→ WORK ITEM
Please state how many lines of the data contain "agent". The number by itself is enough.

→ SUPPLIED MATERIAL
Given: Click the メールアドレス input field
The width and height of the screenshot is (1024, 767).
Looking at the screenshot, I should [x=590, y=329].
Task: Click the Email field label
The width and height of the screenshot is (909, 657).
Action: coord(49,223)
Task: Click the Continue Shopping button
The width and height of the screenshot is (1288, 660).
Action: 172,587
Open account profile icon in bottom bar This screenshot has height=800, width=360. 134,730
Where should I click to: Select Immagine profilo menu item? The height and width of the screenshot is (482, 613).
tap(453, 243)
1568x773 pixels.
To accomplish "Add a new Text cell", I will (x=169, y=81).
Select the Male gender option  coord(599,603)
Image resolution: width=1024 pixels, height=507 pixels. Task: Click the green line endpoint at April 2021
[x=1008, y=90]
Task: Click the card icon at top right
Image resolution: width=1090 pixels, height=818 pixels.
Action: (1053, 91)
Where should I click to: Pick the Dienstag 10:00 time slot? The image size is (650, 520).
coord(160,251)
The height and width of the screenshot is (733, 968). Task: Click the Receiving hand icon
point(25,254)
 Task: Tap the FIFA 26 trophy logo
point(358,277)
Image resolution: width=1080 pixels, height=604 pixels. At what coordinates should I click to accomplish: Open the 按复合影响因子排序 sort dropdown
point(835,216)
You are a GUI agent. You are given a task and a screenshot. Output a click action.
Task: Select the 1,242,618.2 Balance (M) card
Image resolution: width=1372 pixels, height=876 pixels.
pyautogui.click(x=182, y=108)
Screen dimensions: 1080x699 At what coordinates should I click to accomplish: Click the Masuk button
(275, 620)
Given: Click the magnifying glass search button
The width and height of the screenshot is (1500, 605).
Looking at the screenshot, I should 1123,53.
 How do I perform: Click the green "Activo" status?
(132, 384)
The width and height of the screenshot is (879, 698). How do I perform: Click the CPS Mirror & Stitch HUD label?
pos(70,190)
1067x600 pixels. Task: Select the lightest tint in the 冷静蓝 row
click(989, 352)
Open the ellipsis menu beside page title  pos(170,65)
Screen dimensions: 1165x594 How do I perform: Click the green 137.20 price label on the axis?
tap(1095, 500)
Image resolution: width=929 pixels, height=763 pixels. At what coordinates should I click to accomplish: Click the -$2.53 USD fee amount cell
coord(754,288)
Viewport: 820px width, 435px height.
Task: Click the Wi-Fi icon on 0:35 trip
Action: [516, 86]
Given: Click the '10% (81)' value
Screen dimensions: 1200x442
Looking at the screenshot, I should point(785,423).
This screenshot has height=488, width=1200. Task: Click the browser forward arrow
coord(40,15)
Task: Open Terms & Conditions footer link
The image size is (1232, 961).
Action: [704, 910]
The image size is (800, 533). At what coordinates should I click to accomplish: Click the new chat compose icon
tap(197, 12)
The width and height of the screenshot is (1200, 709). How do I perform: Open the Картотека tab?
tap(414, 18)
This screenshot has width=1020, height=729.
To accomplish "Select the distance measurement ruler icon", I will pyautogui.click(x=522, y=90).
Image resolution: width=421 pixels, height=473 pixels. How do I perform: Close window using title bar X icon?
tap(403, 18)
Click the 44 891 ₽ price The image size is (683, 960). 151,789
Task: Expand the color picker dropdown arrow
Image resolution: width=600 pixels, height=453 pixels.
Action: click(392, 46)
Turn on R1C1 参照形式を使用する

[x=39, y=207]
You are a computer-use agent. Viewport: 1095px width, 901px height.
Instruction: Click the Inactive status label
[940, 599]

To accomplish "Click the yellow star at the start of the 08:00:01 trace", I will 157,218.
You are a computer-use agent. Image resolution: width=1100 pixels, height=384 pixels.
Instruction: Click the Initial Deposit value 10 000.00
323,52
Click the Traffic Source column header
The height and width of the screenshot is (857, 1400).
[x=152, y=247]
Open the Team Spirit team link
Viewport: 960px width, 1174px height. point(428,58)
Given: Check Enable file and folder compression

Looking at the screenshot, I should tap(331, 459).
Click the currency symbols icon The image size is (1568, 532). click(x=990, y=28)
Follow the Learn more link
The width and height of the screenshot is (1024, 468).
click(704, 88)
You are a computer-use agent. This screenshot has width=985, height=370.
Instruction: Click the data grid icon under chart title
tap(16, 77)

→ ANSWER SPACE
4